Medical dramas and television series have gradually become a genre that commands the followership and loyalty of many fans the world over. TV shows like Grey’s Anatomy and House among others have graced our TV screens with depictions of the ups and downs of medical care in hospitals especially as it affects the lives of doctors, nurses, and other health care practitioners. New Amsterdam is another TV series that sheds light on the inner workings of health care delivery in the large public hospital. It also goes a step further to highlight some of the societal and structural impediments to the proper delivery of these services.
The Show’s main character Dr Max Goodwin played by Ryan Eggold gets appointed as medical director of Bellevue Hospital and is determined to make major changes to a highly bureaucratic organization. He is met with high skepticism amongst colleagues and is tasked with winning their trust and cooperation if he hopes to move the needle.
The series also looks into Max’s personal life, his relationship with his pregnant wife Georgia and his personal health as he discovers he has cancer. It also looks at the personal lives of other doctors at the hospital. Besides Eggold, the cast members include Janet Montgomery, Tyler Labine, Anupam Kher, Jocko Sims and Lisa O’Hare among others.
Who Is Leaving New Amsterdam?
Season 1 ended with what many would consider a very strong cliffhanger. Max’s wife Georgia (played by Lisa O’Hare) is delivered of a baby girl at home with some complications and has to be taken to the hospital urgently. The ambulance conveying them to the hospital runs into another vehicle along the way and the vehicle rolls over a few times. Viewers were left wondering who did not make it as one of the victims was covered with a white sheet. Speculations thereafter ensued about who might be leaving the show.

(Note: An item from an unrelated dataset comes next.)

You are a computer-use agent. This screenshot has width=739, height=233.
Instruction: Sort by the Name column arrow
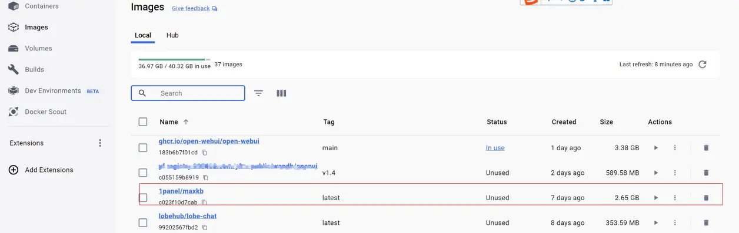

By the end of the first episode of season two, it became clear that the person leaving the show is Lisa O’Hare who played the role of Georgia Goodwin, Dr Max Goodwin’s wife. It turned out she suffered an internal injury that led to her death. This no doubt put to rest the enormous suspense cleverly built up by the show’s creators in the last few scenes of season one and the promotional videos of season 2. However, some already suspected O’Hare would be the one leaving after it was made clear that O’Hare was going to feature in a Broadway show with a demanding schedule.
Is It Based On A True Story?
New Amsterdam was actually inspired by Dr. Eric Manheimer’s memoir titled Twelve Lives: Life and Death at Bellevue Hospital, thus, making it based on a true story. A quick read through the pages of the book would reveal the obvious parallels to any fan of the New Amsterdam TV series. For over 13 years, Dr. Manheimer was the medical director of Bellevue Hospital in New York City.
Bellevue is one of the oldest hospitals in the United States, and by many accounts, it is also the largest hospital in the country. The Twelve Lives book goes into detail about Manheimer’s experience at the hospital as it relates to twelve patients including himself.
Twelve Lives is a riveting tale of the general challenges surrounding the public health care industry and the unique struggles peculiar to Bellevue Hospital, its staff, and its patients. Manheimer had taken the mantle of leading the hospital with the dual objectives of making easier the task of delivering the best quality of care for the medical practitioners as well as helping ensure patients had access to quality care regardless of their background or social class.
The stories in the book were gotten from Manheimer’s dialogue with the staff of the hospital, the patients and members of the patients’ families. Many reviewers have described the book as a page-turner and praised Manheimer’s writing style which is notably devoid of excessive medical jargon but perhaps, more importantly, was the humanity in his efforts that could easily be deduced from the pages.
Another impressive aspect to the book is how forthcoming he appears to be with his personal struggles with his own health, right from when he is diagnosed with cancer through to the pains and discomfort of undergoing treatment while also doing his utmost to help other patients in the hospital.